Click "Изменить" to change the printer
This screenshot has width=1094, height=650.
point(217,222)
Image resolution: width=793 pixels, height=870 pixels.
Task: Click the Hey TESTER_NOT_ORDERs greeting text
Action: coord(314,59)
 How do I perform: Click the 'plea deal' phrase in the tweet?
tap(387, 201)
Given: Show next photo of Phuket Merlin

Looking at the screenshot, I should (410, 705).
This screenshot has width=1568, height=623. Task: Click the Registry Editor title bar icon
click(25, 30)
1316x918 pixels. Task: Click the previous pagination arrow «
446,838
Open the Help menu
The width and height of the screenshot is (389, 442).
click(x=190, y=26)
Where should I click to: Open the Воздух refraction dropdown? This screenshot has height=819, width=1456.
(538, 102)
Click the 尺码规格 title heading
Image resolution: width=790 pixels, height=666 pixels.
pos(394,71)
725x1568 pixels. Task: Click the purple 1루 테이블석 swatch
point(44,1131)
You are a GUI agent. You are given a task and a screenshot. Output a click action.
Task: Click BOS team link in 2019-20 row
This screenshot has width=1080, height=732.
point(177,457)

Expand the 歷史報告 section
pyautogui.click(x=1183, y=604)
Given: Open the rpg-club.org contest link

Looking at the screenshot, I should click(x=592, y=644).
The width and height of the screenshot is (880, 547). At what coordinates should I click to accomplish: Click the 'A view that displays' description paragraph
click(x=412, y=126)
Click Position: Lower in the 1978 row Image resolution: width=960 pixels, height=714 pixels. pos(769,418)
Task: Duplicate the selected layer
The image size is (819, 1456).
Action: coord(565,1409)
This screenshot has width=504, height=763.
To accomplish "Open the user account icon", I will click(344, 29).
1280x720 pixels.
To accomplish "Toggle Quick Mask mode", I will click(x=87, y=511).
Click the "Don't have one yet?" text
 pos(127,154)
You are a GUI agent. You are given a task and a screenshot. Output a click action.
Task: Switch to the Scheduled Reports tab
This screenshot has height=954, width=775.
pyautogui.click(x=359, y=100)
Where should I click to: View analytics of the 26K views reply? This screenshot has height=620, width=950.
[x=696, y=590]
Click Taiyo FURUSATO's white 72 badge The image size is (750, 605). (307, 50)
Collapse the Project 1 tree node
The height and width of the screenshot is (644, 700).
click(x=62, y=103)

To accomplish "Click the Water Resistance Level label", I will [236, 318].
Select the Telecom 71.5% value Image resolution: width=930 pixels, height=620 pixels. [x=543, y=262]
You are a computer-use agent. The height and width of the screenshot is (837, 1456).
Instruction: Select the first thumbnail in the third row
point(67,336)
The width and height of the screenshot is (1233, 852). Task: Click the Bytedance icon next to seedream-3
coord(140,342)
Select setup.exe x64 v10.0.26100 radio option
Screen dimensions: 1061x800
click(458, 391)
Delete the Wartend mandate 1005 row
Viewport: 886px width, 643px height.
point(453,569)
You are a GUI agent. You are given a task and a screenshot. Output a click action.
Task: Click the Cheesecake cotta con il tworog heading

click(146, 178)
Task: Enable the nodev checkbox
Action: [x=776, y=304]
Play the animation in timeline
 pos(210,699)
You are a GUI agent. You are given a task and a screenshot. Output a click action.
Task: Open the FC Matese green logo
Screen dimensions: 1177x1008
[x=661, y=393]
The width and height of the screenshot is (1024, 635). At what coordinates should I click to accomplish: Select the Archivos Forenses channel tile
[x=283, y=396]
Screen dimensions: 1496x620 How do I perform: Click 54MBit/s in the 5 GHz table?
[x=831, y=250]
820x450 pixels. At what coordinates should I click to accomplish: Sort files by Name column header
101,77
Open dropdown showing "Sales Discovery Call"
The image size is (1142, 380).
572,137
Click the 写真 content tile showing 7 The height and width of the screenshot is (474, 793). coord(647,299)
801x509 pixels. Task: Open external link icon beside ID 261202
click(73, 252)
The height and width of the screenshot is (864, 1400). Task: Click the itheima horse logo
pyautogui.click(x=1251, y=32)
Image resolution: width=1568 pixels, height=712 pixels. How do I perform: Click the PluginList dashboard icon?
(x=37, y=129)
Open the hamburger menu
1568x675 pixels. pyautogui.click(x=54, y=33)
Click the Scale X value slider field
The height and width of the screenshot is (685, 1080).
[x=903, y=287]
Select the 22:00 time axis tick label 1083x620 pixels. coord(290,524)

* * *

* [Aim of the task]:
Select the lines in this material that hold the word "will", leaving none out.

* [Response]:
To accomplish "Open the user account icon", I will click(344, 29).
To accomplish "Toggle Quick Mask mode", I will click(x=87, y=511).
To accomplish "Click the Water Resistance Level label", I will [236, 318].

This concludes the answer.